Monday, July 18, 2005

a dead butterfly

i saw a dead butterfly yesterday. she was yellow with black spots.

she's supposed to be beautiful except that she was dead and her wings were already battered by the rain.

i carried her home and gave her a decent burial. maggots are now eating her.

i can't help but wonder if she had a full life, whether or not she flew her heart out that day she died. i wonder if she even had unfathomable sex before her obvious sudden death. you see, beautiful creatures hide themselves from the world when they're about to die.

they're doing the world a favor.

unfortunately for me, i saw her spoiled with mud.

I DESPISE THE RAIN

Tuesday, July 12, 2005

crossroads

a month into law school and i feel like quitting. i have read more in that one month than in my whole undergrad. i'm not kidding. there are days when you ask yourself, is this what i really want? does it matter that i told the admissions committee that i would be deeply confounded if i'd be forced to choose another career other than law? it's true by the way, but sometimes, i wonder...why don't i just sing, join star in a million or something hehe...

oh, and there are days when i just want to shout: tama na please? i'm only human...but then, this is what i want. pananagutan ko to.

then there are the professors. they would waste no time in humiliating you. but it's part of the learning process. they're training us to think like lawyers. to have sharp wit can save you, albeit momentarily. in law school, you will learn to curse the high heavens when your name is called for recitation. your last name would transform itself into a ticking bomb, and once called out, it explodes into deadly fragments.

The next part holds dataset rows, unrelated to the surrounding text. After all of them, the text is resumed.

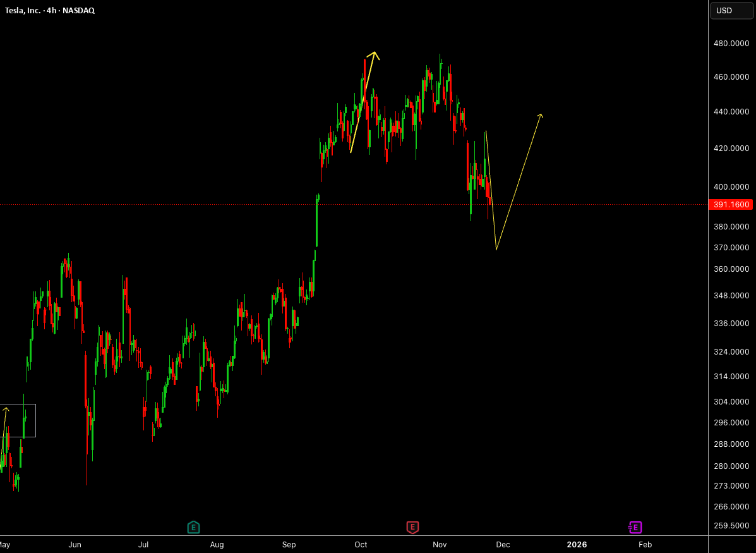Click the 2026 label on the time axis
The image size is (756, 553).
pos(577,544)
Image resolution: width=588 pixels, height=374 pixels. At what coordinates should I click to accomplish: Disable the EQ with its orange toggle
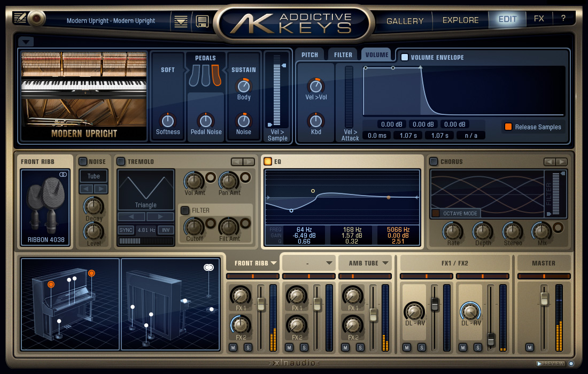point(267,161)

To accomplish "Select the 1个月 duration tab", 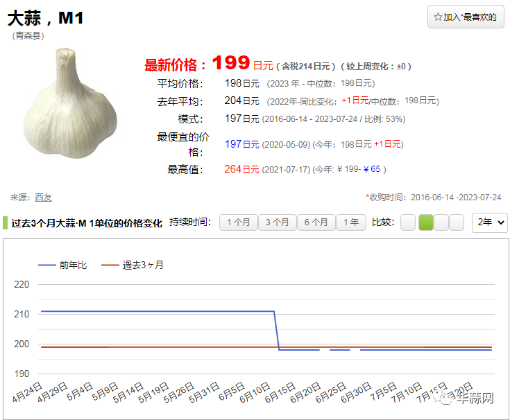I will [x=238, y=222].
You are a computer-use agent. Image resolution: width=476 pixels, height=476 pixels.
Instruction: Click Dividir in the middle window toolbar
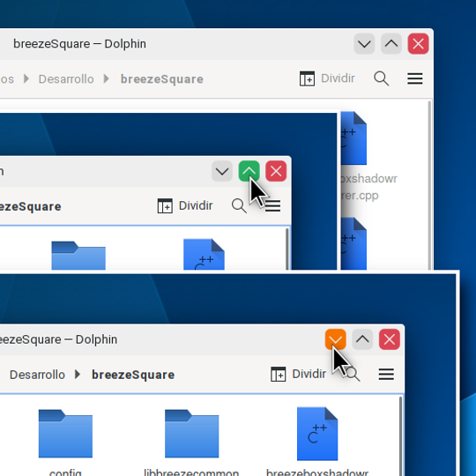tap(185, 205)
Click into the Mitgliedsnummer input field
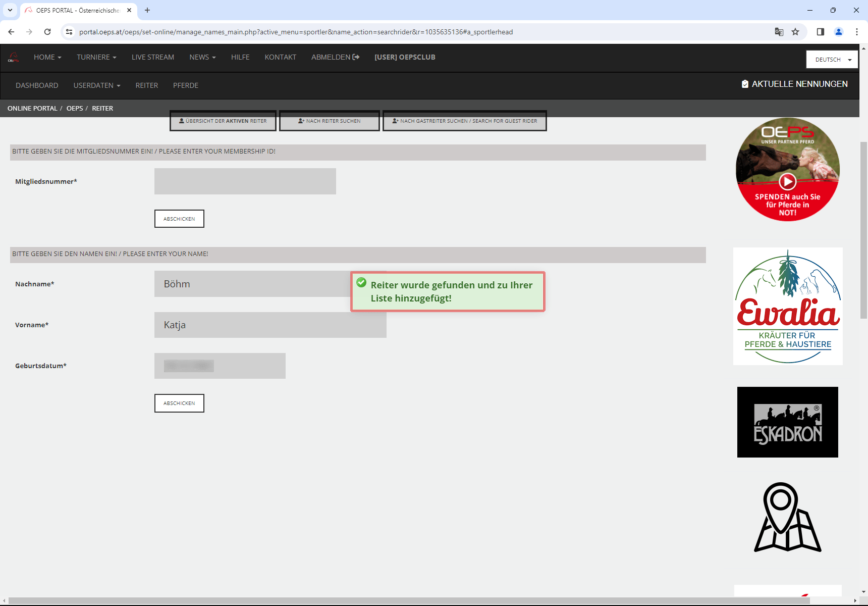The width and height of the screenshot is (868, 606). [x=245, y=181]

in law school, you would learn to pray often. 24/7 to be exact. if you have a God, then you learn to talk to him more often. you thank Him for making you survive a tough recitation or thank Him for making you realize that you have the capacity to learn. not the just the law, but life in general. and when things go wrong, talking to Him would make it all better.

me, quit? no way. pananagutan ko to.

Saturday, July 02, 2005

hahaha, i will die at the age of 58

WANNA KNOW WHEN YOU'D DIE?

haha. i wanted to die an earlier age.

it's crazy that i want to die young. i mean, i'm happy. i feel blessed and loved. but i guess dying young would mean i would die before my loved ones. you can blame it on selfishness...but that's the thing. i haven't experienced any "real" deaths in the family. my grandfather died when i was 2...so i don't remember anything of it. we have pictures of the wake, the interment etc...and i know everybody was really sad, coz of the pictures which showed them sobbing and all. and i know i was there..but then, a person's memory is volatile. when i asked my mom about it, she told me i sang "bahay kubo" to him while he lay on his coffin.

freak.

my other grandfather died when i was 9 and since i didn't know him that well, i.e. i didn't have a relationship with him, just an occasional mano when we would visit the province. we lived in Saudi before so in effect, i didn't feel any particular sadness - which made me feel worse because everyone else was obviously sad. at the wake, one of my titas (my father's sister) screamed at my dead lolo and she reprimanded him why he died young (62) and then she bawled her eyes out.

haha. weird family.

but really. i'm scared shit if any of my loved ones would die before me.